**What is being asked:** Reproduce the part of the workout article below, everything from "With the promise" down to "the long run.".
*** Supplied passage
The most common we hear are:

  • Was it hard?

  • Did it make me sore?

  • Did I burn a lot of calories?

With the promise of a new American Girl doll, my 9 year old daughter can easily give you a workout that will make you exhausted, sore for a week, and burn a ton of calories. If my young child can accomplish the indicators by which you measure a great workout, don’t you think it’s time to rethink your metrics?

It’s really not your fault that you use these misguided metrics, most people do. The fault lies with us in the fitness industry. We have failed to truly educate people on what a great fitness program really takes. It takes knowledge, planning and expertise to devise a long term strategy to continue to improve ones physical condition month after month and year after year. Below, I will give you the criteria you should be using if you really want to be in great physical shape for the long run. 

However, if you only want random, hard workouts with no progress and potentially getting hurt, then I guess you can stop reading now. 

If not, here is what I suggest becomes your new criteria:

  1. Did it cause any pain?

  2. Is it sustainable?

  3. Does it serve your goal?

Did it cause any pain?: Training shouldn’t hurt. The old saying of “no pain, no gain”, is total bullshit. At The Spot Athletics, a primary tenet of our training philosophy is ‘Zero Pain Tolerance Training’. Pain is your body’s way of telling you something is wrong. Pain leads to inflammation, inflammation leads to more pain and more pain leads to less physical activity, the direct opposite of your goals. 

Is it sustainable? One hard workout does not make someone physically fit or help you achieve any health or fitness related goals. It is about a long term process and the workouts must be sustainable for this to happen. This is why we advocate for consistency over intensity at The Spot Athletics. Instead of killing yourself every workout, you must gradually increase the workload so you can maintain an effective training schedule on a daily, monthly and yearly basis. Over time, the workout that would have killed you on day one becomes an easy workout on day 1000.
******
*** Records shown
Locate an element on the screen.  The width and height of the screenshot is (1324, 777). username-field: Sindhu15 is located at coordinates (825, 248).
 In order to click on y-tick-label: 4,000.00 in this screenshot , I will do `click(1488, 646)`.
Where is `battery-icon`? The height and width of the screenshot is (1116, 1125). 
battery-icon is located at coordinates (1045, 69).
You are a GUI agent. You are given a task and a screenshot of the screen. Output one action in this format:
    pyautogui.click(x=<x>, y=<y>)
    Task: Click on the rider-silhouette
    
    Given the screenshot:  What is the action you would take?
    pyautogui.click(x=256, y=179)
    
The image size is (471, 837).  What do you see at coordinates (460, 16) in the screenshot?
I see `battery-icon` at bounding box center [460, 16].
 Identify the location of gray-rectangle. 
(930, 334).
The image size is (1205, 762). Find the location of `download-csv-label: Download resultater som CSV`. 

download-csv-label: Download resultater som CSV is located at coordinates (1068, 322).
******
**Task answer:**
With the promise of a new American Girl doll, my 9 year old daughter can easily give you a workout that will make you exhausted, sore for a week, and burn a ton of calories. If my young child can accomplish the indicators by which you measure a great workout, don’t you think it’s time to rethink your metrics?

It’s really not your fault that you use these misguided metrics, most people do. The fault lies with us in the fitness industry. We have failed to truly educate people on what a great fitness program really takes. It takes knowledge, planning and expertise to devise a long term strategy to continue to improve ones physical condition month after month and year after year. Below, I will give you the criteria you should be using if you really want to be in great physical shape for the long run.